=== What is needed ===
Copy out each line of the material in which the word "like" can be found.

=== Dataset content ===
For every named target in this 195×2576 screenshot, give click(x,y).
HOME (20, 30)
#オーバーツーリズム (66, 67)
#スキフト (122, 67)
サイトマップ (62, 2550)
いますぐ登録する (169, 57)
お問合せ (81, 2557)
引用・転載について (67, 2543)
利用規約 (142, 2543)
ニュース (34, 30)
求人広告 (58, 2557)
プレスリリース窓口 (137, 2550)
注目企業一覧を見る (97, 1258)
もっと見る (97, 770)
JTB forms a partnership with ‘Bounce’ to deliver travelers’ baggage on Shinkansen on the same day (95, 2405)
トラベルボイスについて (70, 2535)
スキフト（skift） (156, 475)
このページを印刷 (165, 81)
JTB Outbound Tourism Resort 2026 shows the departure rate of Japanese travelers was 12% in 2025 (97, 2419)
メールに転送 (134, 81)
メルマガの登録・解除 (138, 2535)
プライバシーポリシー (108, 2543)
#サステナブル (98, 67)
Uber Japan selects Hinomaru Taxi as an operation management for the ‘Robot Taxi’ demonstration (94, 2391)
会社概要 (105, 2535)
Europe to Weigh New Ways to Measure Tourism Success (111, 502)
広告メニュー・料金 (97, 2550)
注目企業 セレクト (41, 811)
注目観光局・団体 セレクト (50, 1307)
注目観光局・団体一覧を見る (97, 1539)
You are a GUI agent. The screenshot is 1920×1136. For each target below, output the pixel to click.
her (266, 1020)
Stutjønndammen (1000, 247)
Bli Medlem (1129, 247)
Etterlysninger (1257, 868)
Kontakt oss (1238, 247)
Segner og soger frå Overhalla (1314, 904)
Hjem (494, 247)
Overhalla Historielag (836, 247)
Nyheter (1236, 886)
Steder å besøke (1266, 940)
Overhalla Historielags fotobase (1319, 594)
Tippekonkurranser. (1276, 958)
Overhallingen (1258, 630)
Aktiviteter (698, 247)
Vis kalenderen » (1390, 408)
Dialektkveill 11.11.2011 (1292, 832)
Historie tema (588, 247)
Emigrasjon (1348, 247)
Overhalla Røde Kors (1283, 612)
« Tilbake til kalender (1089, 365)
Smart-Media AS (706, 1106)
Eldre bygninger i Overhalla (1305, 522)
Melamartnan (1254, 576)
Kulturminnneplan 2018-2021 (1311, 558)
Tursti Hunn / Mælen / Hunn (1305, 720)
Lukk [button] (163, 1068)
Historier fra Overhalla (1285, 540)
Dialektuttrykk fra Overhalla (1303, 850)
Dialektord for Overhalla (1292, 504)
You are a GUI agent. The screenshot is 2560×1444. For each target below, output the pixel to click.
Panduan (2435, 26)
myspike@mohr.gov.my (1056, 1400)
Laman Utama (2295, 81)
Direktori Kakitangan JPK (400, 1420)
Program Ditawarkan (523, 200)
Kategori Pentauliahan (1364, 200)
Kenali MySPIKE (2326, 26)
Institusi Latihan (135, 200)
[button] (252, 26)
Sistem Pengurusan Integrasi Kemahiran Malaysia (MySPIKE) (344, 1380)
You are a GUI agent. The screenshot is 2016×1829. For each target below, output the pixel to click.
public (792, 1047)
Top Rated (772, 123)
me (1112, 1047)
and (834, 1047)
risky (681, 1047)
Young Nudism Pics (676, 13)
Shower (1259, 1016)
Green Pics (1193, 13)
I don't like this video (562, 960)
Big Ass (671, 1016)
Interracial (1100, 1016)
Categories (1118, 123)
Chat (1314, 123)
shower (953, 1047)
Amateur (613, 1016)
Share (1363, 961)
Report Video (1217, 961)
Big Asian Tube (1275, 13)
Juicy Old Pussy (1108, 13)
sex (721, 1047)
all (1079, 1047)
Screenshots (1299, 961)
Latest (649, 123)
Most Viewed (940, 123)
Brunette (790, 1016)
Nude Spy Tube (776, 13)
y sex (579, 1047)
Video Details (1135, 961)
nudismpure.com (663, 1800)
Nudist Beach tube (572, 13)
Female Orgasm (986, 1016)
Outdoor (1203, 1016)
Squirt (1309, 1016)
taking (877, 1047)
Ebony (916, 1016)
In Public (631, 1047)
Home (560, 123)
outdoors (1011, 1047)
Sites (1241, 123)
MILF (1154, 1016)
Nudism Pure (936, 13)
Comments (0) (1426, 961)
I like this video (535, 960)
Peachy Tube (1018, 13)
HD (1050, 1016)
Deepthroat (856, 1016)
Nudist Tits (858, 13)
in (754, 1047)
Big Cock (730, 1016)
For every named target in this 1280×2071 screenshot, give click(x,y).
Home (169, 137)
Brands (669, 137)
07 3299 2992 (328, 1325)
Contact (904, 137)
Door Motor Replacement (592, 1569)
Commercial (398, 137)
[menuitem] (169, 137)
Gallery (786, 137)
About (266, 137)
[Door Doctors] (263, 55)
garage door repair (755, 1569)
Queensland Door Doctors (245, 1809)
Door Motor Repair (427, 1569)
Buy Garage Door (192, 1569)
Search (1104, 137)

=== Response box ===
I don't like this video (562, 960)
I like this video (535, 960)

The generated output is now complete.